- _Prompt_
Update every one of the lines below by changing each "Screen dimensions" to "Screen size". Leave everything else in the lines unchanged.

━━━━

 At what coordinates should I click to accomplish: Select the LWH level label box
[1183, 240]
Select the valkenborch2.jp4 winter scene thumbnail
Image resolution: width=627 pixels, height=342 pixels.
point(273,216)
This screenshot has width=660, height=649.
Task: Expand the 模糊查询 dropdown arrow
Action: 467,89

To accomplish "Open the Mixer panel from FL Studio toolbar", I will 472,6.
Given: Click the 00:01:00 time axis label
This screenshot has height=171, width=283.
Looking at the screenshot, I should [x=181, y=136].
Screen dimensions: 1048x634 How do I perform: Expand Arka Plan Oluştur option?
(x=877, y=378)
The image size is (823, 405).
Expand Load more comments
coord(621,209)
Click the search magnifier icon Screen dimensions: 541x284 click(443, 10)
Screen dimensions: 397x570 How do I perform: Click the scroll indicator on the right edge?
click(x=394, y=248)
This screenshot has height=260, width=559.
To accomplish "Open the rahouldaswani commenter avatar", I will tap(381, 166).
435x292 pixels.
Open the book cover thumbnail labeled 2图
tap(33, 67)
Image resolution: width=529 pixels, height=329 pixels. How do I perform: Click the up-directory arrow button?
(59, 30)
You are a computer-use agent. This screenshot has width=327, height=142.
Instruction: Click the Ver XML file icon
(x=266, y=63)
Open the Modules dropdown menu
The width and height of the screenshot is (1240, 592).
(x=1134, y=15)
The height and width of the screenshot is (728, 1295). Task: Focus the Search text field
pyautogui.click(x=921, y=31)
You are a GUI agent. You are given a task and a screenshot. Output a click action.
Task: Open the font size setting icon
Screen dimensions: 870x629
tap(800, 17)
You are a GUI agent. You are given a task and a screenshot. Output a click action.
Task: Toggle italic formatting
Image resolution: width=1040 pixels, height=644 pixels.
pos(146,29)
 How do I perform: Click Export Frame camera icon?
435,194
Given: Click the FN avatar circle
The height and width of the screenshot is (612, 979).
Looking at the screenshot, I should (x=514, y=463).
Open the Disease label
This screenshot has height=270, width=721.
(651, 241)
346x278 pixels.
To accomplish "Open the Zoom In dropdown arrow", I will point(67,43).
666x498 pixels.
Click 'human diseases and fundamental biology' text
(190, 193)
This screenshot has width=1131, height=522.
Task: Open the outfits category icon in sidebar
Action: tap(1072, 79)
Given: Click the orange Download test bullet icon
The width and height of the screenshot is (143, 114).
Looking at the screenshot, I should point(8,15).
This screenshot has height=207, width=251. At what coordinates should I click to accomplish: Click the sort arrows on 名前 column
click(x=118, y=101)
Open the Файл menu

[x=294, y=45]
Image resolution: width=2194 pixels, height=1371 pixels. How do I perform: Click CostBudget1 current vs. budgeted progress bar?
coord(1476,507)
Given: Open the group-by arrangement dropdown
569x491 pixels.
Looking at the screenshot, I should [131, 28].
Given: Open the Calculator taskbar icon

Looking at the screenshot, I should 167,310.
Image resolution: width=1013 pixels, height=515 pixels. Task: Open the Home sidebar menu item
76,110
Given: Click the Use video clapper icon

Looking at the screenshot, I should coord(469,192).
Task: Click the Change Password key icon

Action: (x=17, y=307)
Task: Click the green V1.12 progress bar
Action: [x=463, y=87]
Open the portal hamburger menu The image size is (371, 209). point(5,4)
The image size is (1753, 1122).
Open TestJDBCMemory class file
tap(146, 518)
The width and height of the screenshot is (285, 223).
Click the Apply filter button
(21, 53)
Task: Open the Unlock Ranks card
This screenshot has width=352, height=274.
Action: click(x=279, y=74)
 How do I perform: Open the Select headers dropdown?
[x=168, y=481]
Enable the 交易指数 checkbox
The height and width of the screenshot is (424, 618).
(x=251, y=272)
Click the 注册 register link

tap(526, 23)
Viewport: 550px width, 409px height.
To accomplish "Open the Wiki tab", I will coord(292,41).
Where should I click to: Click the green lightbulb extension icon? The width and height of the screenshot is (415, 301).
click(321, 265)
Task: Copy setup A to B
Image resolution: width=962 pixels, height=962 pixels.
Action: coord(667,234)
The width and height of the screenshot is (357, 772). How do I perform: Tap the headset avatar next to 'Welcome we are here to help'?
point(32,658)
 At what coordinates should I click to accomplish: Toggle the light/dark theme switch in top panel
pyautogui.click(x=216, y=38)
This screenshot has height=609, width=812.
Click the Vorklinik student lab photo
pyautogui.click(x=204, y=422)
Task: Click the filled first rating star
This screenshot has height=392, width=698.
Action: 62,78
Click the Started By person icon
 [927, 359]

━━━━

- _Exercise result_
 At what coordinates should I click to accomplish: Select the LWH level label box
[1183, 240]
Select the valkenborch2.jp4 winter scene thumbnail
Image resolution: width=627 pixels, height=342 pixels.
point(273,216)
This screenshot has width=660, height=649.
Task: Expand the 模糊查询 dropdown arrow
Action: 467,89

To accomplish "Open the Mixer panel from FL Studio toolbar", I will 472,6.
Given: Click the 00:01:00 time axis label
This screenshot has height=171, width=283.
Looking at the screenshot, I should [x=181, y=136].
Screen size: 1048x634 How do I perform: Expand Arka Plan Oluştur option?
(x=877, y=378)
The image size is (823, 405).
Expand Load more comments
coord(621,209)
Click the search magnifier icon Screen size: 541x284 click(443, 10)
Screen size: 397x570 How do I perform: Click the scroll indicator on the right edge?
click(x=394, y=248)
This screenshot has height=260, width=559.
To accomplish "Open the rahouldaswani commenter avatar", I will tap(381, 166).
435x292 pixels.
Open the book cover thumbnail labeled 2图
tap(33, 67)
Image resolution: width=529 pixels, height=329 pixels. How do I perform: Click the up-directory arrow button?
(59, 30)
You are a computer-use agent. This screenshot has width=327, height=142.
Instruction: Click the Ver XML file icon
(x=266, y=63)
Open the Modules dropdown menu
The width and height of the screenshot is (1240, 592).
(x=1134, y=15)
The height and width of the screenshot is (728, 1295). Task: Focus the Search text field
pyautogui.click(x=921, y=31)
You are a GUI agent. You are given a task and a screenshot. Output a click action.
Task: Open the font size setting icon
Screen size: 870x629
tap(800, 17)
You are a GUI agent. You are given a task and a screenshot. Output a click action.
Task: Toggle italic formatting
Image resolution: width=1040 pixels, height=644 pixels.
pos(146,29)
 How do I perform: Click Export Frame camera icon?
435,194
Given: Click the FN avatar circle
The height and width of the screenshot is (612, 979).
Looking at the screenshot, I should (x=514, y=463).
Open the Disease label
This screenshot has height=270, width=721.
(651, 241)
346x278 pixels.
To accomplish "Open the Zoom In dropdown arrow", I will point(67,43).
666x498 pixels.
Click 'human diseases and fundamental biology' text
(190, 193)
This screenshot has width=1131, height=522.
Task: Open the outfits category icon in sidebar
Action: tap(1072, 79)
Given: Click the orange Download test bullet icon
The width and height of the screenshot is (143, 114).
Looking at the screenshot, I should point(8,15).
This screenshot has height=207, width=251. At what coordinates should I click to accomplish: Click the sort arrows on 名前 column
click(x=118, y=101)
Open the Файл menu

[x=294, y=45]
Image resolution: width=2194 pixels, height=1371 pixels. How do I perform: Click CostBudget1 current vs. budgeted progress bar?
coord(1476,507)
Given: Open the group-by arrangement dropdown
569x491 pixels.
Looking at the screenshot, I should [131, 28].
Given: Open the Calculator taskbar icon

Looking at the screenshot, I should 167,310.
Image resolution: width=1013 pixels, height=515 pixels. Task: Open the Home sidebar menu item
76,110
Given: Click the Use video clapper icon

Looking at the screenshot, I should coord(469,192).
Task: Click the Change Password key icon

Action: (x=17, y=307)
Task: Click the green V1.12 progress bar
Action: [x=463, y=87]
Open the portal hamburger menu The image size is (371, 209). point(5,4)
The image size is (1753, 1122).
Open TestJDBCMemory class file
tap(146, 518)
The width and height of the screenshot is (285, 223).
Click the Apply filter button
(21, 53)
Task: Open the Unlock Ranks card
This screenshot has width=352, height=274.
Action: click(x=279, y=74)
 How do I perform: Open the Select headers dropdown?
[x=168, y=481]
Enable the 交易指数 checkbox
The height and width of the screenshot is (424, 618).
(x=251, y=272)
Click the 注册 register link

tap(526, 23)
Viewport: 550px width, 409px height.
To accomplish "Open the Wiki tab", I will coord(292,41).
Where should I click to: Click the green lightbulb extension icon? The width and height of the screenshot is (415, 301).
click(321, 265)
Task: Copy setup A to B
Image resolution: width=962 pixels, height=962 pixels.
Action: coord(667,234)
The width and height of the screenshot is (357, 772). How do I perform: Tap the headset avatar next to 'Welcome we are here to help'?
point(32,658)
 At what coordinates should I click to accomplish: Toggle the light/dark theme switch in top panel
pyautogui.click(x=216, y=38)
This screenshot has height=609, width=812.
Click the Vorklinik student lab photo
pyautogui.click(x=204, y=422)
Task: Click the filled first rating star
This screenshot has height=392, width=698.
Action: 62,78
Click the Started By person icon
 [927, 359]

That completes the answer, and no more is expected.